▶ _Assignment_
Reproduce word for word the line that contains "Hoteliers page (1541, 57)" and each line that follows it, stopping after the final line of the material.

▶ _Supplied material_
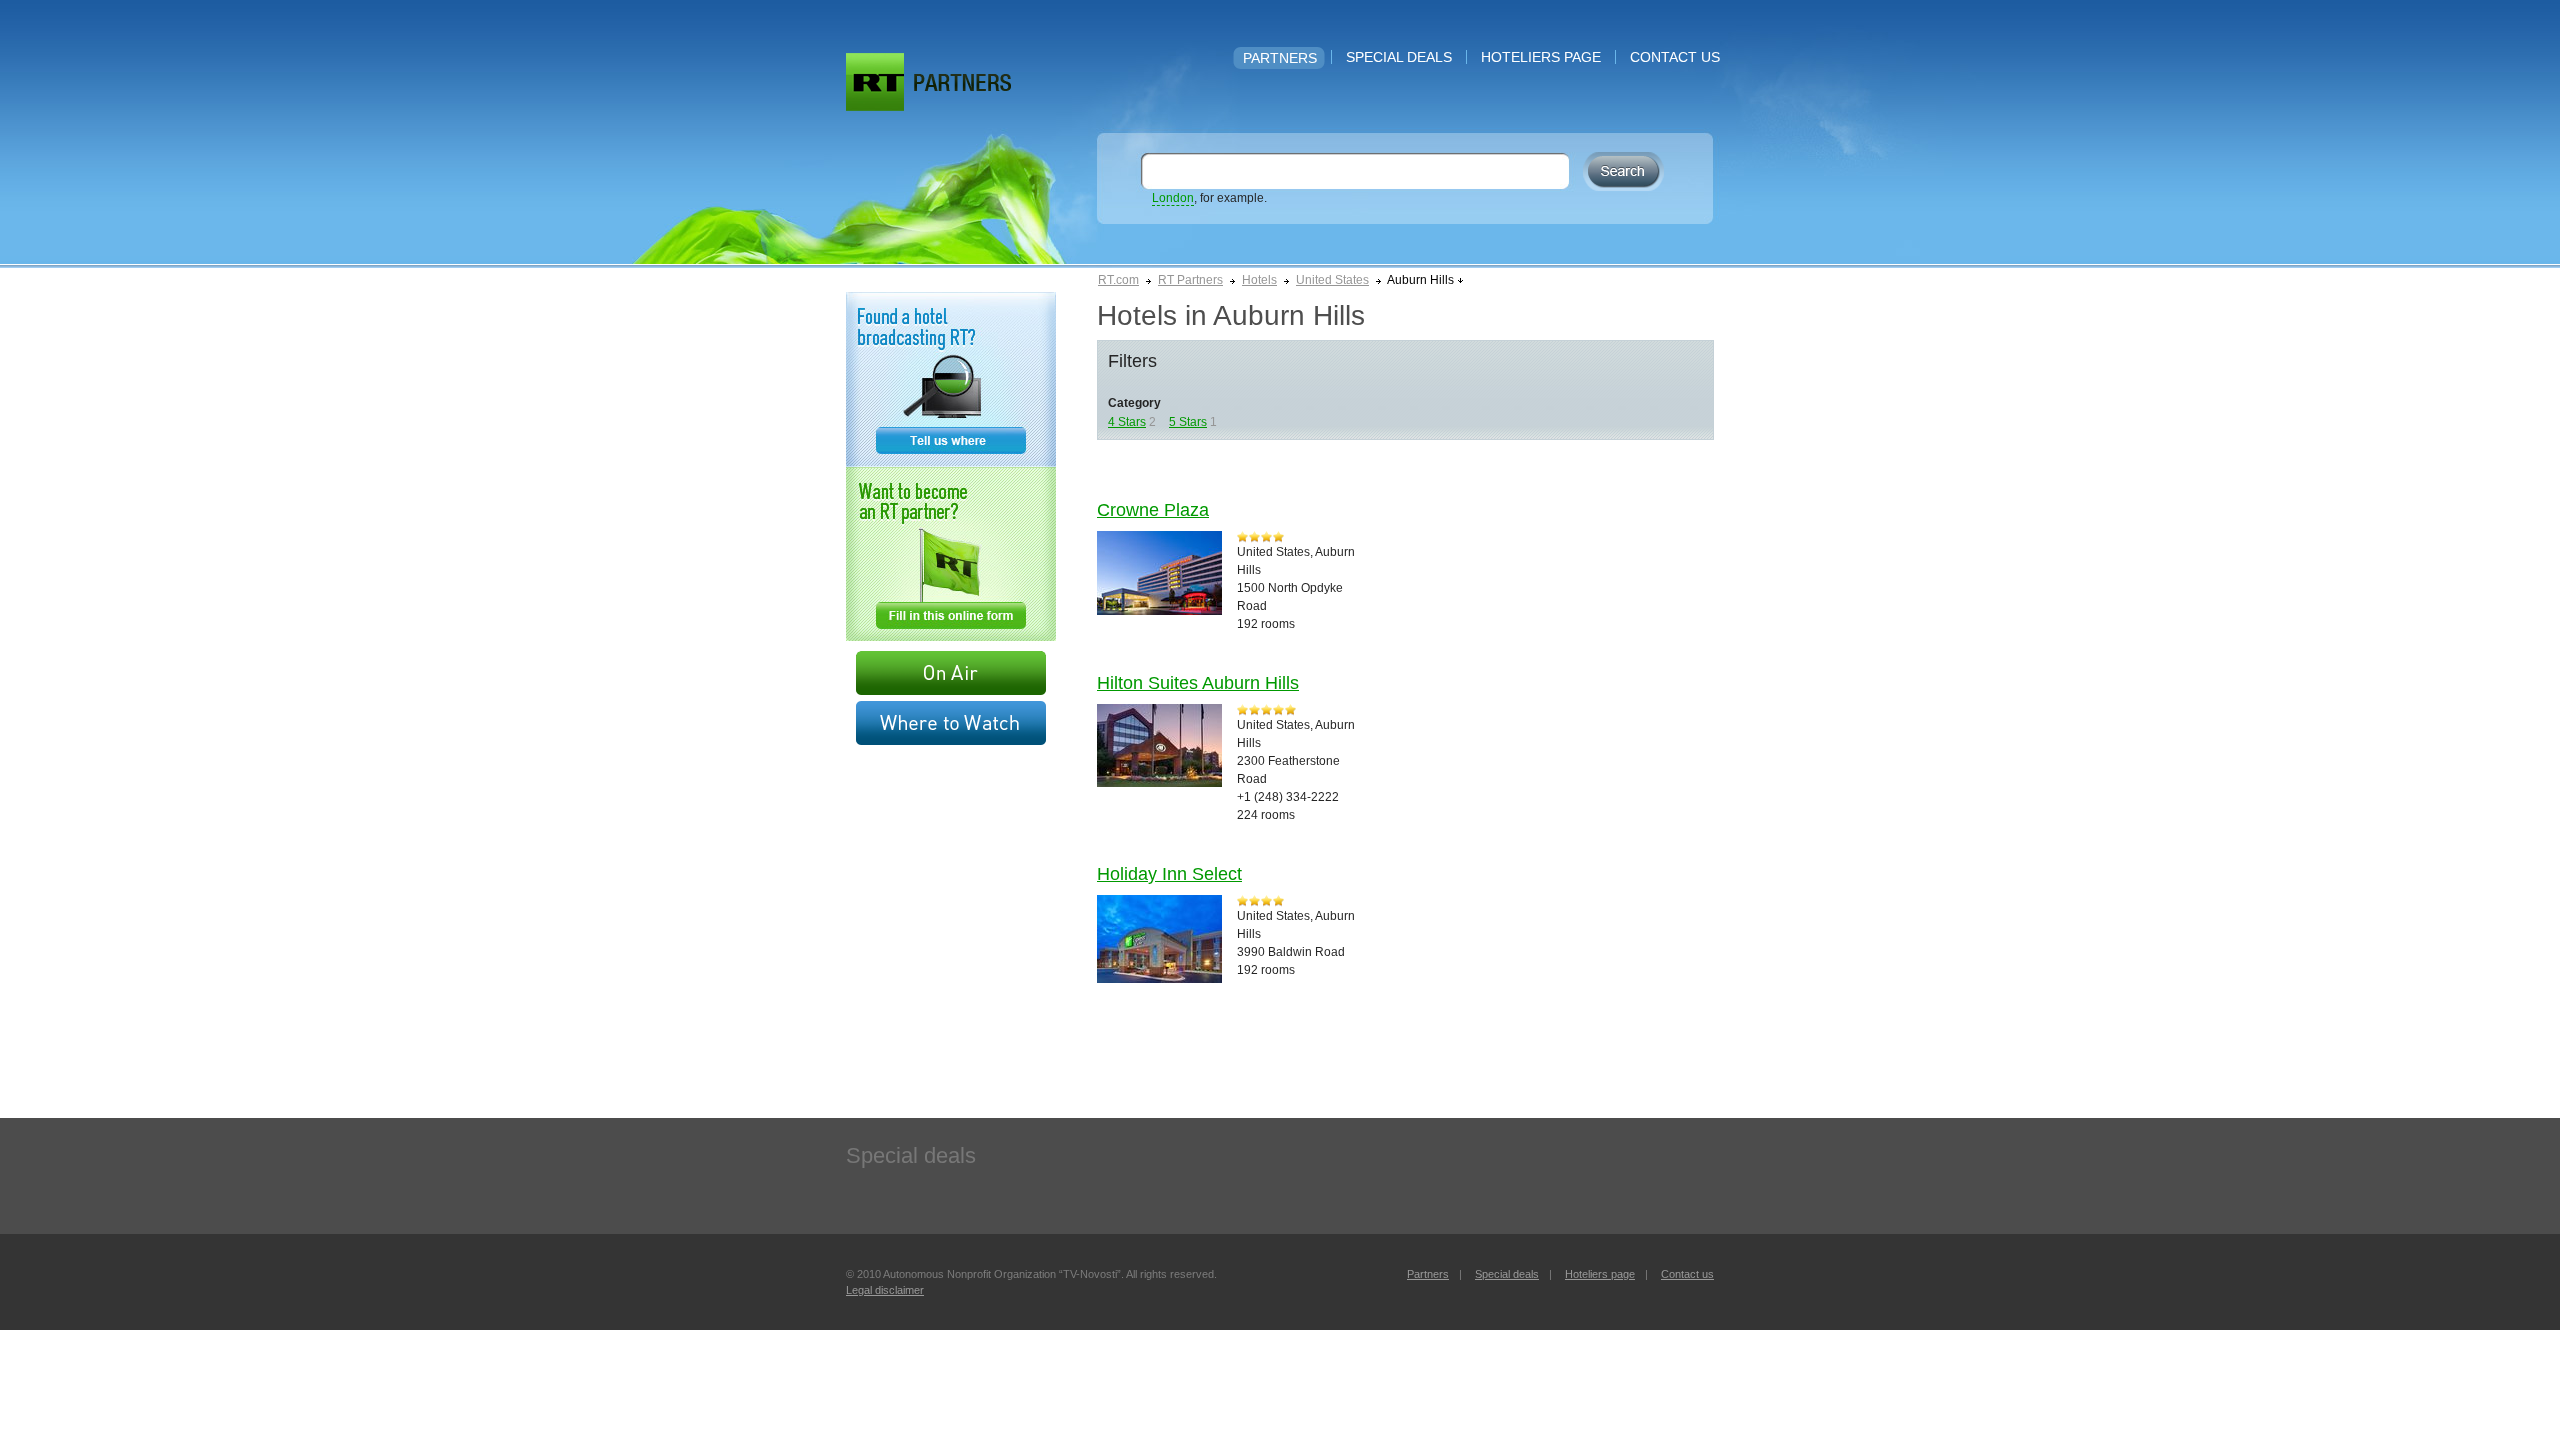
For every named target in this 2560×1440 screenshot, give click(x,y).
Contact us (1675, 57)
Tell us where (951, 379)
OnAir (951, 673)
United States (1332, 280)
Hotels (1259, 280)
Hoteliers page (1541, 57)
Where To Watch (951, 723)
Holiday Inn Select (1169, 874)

▶ _Finished exercise_
Hoteliers page (1541, 57)
Where To Watch (951, 723)
Holiday Inn Select (1169, 874)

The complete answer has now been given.